Chris on Camille

Chris Matthew Sciabarra quotes Camille Paglia, from The Independent, on women in philosophy.

For most of history, the groundbreaking philosophers have all been men, and philosophy has always been a male genre. Women had neither the education nor the time to pursue the life of the mind. … Now that women have at last gained access to higher education, we are waiting to see what they can achieve in the fields where men have distinguished themselves, above all in philosophy. At the moment, however, the genre of philosophy is not flourishing; systematic reasoning no longer has the prestige or cultural value that it once had. … Today’s lack of major female philosophers is not due to lack of talent but to the collapse of philosophy. Philosophy as traditionally practised may be a dead genre. This is the age of the internet in which we are constantly flooded by information in fragments. Each person at the computer is embarked on a quest for and fabrication of his or her identity. The web mimics human neurology, and it is fundmentally altering young people’s brains. The web, for good or ill, is instantaneous. Philosophy belongs to a vanished age of much slower and rhetorically formal inquiry.

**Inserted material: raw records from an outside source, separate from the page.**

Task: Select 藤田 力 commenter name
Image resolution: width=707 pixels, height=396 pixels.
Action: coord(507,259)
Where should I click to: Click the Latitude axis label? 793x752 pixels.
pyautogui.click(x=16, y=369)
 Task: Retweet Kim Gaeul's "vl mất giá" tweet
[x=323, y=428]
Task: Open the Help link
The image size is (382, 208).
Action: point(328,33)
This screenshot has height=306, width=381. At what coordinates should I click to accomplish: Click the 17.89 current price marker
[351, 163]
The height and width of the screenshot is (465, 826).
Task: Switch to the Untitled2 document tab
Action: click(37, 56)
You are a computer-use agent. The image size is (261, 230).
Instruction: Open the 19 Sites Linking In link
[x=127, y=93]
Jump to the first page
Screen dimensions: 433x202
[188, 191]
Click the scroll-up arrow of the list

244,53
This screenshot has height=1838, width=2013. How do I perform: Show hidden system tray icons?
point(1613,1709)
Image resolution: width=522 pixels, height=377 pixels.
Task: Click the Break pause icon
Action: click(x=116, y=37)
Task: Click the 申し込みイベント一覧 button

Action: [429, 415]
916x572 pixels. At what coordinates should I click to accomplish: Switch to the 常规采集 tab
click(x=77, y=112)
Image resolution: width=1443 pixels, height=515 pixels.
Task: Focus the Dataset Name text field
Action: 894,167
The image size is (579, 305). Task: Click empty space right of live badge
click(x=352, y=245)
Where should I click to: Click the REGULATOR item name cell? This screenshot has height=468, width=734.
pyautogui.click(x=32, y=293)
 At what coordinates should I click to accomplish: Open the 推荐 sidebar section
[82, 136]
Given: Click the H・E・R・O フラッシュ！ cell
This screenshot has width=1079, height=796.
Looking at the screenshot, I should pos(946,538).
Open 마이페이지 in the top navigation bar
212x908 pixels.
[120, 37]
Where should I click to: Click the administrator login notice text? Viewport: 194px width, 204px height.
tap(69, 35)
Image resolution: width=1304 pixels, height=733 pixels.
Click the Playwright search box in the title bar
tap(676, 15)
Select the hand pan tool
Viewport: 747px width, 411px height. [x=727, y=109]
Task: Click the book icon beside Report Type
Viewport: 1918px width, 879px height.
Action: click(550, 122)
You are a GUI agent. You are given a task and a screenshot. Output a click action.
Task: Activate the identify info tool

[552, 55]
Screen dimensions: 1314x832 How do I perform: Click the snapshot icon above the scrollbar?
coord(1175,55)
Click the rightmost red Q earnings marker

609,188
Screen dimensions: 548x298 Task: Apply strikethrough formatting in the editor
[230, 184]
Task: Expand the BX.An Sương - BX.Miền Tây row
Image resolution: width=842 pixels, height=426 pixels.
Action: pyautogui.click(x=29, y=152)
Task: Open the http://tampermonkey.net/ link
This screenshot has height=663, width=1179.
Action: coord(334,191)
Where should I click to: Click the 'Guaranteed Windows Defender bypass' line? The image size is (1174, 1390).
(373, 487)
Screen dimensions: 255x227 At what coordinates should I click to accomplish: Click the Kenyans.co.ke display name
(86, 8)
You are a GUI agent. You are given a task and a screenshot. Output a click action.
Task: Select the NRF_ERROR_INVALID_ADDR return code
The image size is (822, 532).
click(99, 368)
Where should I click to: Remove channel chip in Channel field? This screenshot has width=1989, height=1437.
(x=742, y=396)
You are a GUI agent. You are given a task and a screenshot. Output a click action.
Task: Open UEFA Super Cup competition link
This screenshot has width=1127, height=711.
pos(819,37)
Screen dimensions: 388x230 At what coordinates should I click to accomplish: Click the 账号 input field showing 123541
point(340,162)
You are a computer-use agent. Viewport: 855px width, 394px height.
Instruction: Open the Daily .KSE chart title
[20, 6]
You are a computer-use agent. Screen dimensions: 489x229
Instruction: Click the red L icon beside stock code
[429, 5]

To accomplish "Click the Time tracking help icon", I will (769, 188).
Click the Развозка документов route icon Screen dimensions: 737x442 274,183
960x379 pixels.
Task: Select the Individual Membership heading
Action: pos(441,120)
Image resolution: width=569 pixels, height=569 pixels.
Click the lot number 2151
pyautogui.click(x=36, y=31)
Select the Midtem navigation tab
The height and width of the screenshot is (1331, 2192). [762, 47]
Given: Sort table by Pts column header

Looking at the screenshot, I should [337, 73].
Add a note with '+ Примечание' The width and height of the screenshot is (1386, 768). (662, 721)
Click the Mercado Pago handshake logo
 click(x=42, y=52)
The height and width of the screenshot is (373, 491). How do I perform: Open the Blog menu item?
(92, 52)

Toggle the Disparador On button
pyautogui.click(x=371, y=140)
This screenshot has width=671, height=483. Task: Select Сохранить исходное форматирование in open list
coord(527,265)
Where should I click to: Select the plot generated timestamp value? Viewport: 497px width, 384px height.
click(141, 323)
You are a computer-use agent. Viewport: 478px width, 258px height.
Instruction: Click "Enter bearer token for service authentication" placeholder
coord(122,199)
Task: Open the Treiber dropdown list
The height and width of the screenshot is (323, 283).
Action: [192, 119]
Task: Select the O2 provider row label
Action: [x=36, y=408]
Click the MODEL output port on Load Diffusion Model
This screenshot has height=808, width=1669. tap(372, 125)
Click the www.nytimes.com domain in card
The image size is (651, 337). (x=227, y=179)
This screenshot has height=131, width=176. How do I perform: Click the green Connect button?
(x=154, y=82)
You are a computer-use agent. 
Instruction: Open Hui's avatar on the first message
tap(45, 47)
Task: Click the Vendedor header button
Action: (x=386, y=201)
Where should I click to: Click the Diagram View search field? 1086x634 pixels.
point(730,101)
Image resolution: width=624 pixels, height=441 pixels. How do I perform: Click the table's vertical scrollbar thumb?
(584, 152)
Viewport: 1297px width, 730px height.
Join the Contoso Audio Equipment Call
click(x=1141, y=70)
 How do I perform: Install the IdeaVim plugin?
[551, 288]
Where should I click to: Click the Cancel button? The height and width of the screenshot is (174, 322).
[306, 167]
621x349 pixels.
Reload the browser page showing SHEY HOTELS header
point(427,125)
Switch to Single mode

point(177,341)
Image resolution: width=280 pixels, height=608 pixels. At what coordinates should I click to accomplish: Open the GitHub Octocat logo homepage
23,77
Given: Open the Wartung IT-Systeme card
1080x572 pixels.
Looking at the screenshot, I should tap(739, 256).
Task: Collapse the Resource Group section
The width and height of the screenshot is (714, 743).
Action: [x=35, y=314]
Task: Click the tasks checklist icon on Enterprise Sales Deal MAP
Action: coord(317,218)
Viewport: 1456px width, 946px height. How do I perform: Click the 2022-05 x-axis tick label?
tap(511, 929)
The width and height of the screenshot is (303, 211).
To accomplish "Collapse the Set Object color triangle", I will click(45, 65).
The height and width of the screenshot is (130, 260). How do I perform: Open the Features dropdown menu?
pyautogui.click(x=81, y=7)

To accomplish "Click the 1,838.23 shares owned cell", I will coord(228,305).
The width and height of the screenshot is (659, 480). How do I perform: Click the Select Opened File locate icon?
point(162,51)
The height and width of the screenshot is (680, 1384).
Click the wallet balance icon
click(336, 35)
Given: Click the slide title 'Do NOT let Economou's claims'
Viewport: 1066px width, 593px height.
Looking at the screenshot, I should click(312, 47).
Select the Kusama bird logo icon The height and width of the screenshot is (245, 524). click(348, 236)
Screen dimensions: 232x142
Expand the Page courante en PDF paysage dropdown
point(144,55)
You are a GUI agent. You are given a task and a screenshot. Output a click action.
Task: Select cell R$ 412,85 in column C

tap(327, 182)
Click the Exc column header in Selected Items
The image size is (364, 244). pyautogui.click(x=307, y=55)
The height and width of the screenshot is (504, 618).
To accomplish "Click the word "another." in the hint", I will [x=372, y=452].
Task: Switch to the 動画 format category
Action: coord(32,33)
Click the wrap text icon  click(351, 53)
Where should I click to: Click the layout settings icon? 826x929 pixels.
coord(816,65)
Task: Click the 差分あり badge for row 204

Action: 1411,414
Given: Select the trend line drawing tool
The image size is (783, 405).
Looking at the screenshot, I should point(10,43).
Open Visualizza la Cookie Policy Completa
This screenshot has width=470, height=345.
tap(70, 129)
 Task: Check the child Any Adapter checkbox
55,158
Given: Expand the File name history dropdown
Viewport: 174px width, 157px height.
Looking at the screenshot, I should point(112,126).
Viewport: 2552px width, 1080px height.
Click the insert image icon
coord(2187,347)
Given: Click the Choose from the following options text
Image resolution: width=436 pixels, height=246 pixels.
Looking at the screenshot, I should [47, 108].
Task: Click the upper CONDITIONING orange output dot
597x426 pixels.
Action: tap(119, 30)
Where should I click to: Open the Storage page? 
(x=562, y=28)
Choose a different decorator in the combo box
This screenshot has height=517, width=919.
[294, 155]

Paglia also provides her Top Ten list of female philosophers.

Given that the Internet is built on computers and computers are built upon binary mathmatics, it could ultimately have a positive influence on the ability of young people to think rationally.

The problem is that the great majority of people, young and old, use computers without a clue as to how they work.

Understanding the binary basis of existence, two states that are mutually exclusive, is the foundation of all rational thought. Understanding computers is a giant step toward understanding everything.